Dreged up from the depts of Rage3D: formula to calculate a member's value!

outside looking in

<b>Registered Member</b>
All in good fun of course. I was reminded of this by a question PeterTutor recently asked me. This was a formula I created when I was extremely bored one night, and it seemed to produce some fairly insightful results. It took a while to compile the stats though, and it actually caused some members fingered to be "pure spammers" to increase their spamming efforts! :D

Anyway, here's the post I made at Rage3D explaining the whole concept back when I conceived of it. Some of the comments are obviously directed at Rage3D members, or the accompanying charts I put up of the top 100 (number of posts) members' ratings.

Equation:

(PC x MACh) x [((MACh / FACh) - 1) x (MPPD / FPPD) + 1]

PC = Member's postcount
MACh = Member's average characters per post (post length)
FACh = Forum's average characters per post (post length)
MPPD = Member's average number of posts per day
FPPD = Forum's average number of posts per day (per user)
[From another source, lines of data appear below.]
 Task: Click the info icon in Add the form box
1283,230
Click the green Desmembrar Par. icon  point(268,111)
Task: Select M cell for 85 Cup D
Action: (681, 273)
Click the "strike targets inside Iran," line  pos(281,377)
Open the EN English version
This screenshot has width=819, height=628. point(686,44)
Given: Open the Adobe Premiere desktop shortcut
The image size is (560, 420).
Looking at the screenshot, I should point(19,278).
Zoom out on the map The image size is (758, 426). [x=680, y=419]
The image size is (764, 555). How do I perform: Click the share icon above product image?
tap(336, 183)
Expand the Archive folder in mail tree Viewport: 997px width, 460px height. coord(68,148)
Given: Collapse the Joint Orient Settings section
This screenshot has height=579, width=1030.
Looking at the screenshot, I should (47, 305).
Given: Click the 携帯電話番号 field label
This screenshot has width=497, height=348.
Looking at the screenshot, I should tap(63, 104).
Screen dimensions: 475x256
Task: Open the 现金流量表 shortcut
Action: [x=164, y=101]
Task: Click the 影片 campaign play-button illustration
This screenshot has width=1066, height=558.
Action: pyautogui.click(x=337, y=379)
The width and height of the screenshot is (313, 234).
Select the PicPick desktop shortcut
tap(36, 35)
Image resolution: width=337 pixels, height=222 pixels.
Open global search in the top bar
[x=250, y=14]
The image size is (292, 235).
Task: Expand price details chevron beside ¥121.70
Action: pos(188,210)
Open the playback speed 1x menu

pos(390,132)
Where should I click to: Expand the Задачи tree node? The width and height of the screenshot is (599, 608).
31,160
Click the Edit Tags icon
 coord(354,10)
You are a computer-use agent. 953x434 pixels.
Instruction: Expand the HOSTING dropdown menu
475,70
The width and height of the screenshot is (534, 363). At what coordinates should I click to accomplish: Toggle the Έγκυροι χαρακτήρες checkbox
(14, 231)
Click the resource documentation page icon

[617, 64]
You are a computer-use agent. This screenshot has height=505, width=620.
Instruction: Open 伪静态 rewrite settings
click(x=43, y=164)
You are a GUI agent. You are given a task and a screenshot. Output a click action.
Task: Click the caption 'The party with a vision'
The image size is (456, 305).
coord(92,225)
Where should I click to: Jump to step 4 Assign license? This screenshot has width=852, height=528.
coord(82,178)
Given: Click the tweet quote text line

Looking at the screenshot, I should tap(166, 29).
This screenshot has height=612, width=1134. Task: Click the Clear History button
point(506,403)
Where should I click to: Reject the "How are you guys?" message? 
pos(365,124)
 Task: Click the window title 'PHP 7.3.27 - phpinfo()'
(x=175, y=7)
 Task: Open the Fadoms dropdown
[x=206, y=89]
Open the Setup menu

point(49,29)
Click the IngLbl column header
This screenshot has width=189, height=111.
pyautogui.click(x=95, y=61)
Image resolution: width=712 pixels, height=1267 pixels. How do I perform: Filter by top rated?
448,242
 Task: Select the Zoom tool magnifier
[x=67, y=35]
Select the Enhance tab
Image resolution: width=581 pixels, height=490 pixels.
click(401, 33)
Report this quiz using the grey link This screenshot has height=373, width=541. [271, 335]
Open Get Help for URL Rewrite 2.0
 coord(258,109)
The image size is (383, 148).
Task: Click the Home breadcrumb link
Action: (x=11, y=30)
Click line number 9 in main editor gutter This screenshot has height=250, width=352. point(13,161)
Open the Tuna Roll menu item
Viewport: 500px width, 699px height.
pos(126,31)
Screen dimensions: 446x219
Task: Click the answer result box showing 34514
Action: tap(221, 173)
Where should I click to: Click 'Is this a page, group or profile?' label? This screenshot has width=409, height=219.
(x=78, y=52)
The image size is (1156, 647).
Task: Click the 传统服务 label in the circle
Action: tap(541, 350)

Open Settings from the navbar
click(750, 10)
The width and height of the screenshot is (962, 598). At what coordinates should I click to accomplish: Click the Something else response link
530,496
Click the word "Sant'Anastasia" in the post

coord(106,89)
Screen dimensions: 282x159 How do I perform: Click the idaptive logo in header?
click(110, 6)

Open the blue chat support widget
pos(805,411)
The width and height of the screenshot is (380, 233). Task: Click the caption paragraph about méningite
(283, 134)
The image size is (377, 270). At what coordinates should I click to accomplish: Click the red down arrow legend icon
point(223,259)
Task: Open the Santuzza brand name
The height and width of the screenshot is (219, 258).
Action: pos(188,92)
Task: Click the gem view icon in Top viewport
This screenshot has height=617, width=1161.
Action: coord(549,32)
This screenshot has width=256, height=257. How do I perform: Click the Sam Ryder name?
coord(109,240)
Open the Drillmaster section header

Now, my rationale behind the equation:

(PC x MACh) x [((MACh / FACh) - 1) x (MPPD / FPPD) + 1]

(PC x MACh) This is simply the product of number of posts and average characters per post giving the total number of characters posted by a given user. I'll call this "bulk volume."


(PC x MACh) x [((MACh / FACh) - 1) x (MPPD / FPPD) + 1]

(MACh / FACh) This is the ratio of a member's average characters per post to the forum's average characters per post. The result is greater than one if a user is above average in post length, and less than one if they are below average. Subtracting 1 from this term gives the "percent above or below" the forum average. Therefore, above average members are positive, below average members are negative. This is important. I'll call this the "post rating."


(PC x MACh) x [((MACh / FACh) - 1) x (MPPD / FPPD) + 1]

(MPPD / FPPD) This is the ratio of a member's post per day average and that of the forum's post per day (per user) average. A value greater than one means they post more often than the average user, less than one means less often. Call this their "post frequency."


(PC x MACh) x [((MACh / FACh) - 1) x (MPPD / FPPD) + 1]

((MACh / FACh) - 1) x (MPPD / FPPD) This is the interesting part. Recall that the first term, the "post rating," can returen a positive, zero, or negative value. Multiplying this by the member's relative "post frequency" has a most curious result, which I call the member's "spam rating."

If a member has an average post length roughly the same as the forum average, then the first term will be nearly zero. No matter how frequently or infrequently they post, the product of the two will remain close to zero.

If a member has an above average post length, then their "post rating" will be positive. If they post infrequently (relative to the forum average), then that positive number will be reduced (but still positive). If they post frequently, then that positive number will be increased accordingly.

If a member has a below average post length, then their "post rating" will be neagive. If they post infrequently, it will become "less negative," and if they post frequently, it will become "more negative."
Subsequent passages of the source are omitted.